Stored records
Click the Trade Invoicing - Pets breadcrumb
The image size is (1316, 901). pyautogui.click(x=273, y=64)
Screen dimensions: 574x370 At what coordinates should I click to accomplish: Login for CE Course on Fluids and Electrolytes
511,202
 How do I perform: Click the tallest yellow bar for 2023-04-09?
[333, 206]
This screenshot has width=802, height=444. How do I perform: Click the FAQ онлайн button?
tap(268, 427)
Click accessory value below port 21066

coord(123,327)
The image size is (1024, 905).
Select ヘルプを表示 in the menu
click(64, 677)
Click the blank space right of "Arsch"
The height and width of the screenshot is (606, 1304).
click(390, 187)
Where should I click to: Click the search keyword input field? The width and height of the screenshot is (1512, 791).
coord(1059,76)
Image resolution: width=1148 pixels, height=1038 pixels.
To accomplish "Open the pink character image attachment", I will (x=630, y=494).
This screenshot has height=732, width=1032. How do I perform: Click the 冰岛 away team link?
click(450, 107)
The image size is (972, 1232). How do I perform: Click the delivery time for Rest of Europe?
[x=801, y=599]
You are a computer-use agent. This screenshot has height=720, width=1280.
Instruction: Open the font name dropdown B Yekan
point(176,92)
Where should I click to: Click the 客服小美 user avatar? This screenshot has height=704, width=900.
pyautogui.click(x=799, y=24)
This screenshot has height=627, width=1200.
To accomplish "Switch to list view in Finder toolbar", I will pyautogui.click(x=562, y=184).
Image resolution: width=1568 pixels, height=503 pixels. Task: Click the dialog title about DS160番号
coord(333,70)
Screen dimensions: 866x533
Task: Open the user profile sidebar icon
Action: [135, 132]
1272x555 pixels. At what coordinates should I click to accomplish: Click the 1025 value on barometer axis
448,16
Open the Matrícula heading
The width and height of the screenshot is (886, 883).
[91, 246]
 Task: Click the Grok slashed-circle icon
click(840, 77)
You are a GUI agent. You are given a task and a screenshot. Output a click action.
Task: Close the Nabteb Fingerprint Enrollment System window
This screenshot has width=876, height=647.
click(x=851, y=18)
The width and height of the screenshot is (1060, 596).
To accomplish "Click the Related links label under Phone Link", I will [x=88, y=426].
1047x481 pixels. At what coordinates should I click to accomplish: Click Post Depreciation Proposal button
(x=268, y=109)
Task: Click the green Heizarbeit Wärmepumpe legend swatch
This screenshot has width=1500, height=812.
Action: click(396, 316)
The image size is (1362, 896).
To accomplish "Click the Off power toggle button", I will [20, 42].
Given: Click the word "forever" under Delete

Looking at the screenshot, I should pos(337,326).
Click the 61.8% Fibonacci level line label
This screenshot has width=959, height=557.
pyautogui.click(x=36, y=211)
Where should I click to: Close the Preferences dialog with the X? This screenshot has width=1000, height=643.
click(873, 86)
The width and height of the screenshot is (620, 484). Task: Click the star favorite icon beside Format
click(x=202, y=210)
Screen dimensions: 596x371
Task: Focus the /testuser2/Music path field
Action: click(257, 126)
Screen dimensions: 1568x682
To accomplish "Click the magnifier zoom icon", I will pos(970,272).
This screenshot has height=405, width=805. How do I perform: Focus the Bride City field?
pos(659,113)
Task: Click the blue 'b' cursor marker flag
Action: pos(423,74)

Task statement. Using the records above, gather all lines where the string "label" is present.

Written response.
To accomplish "Click the Related links label under Phone Link", I will [x=88, y=426].
Click the 61.8% Fibonacci level line label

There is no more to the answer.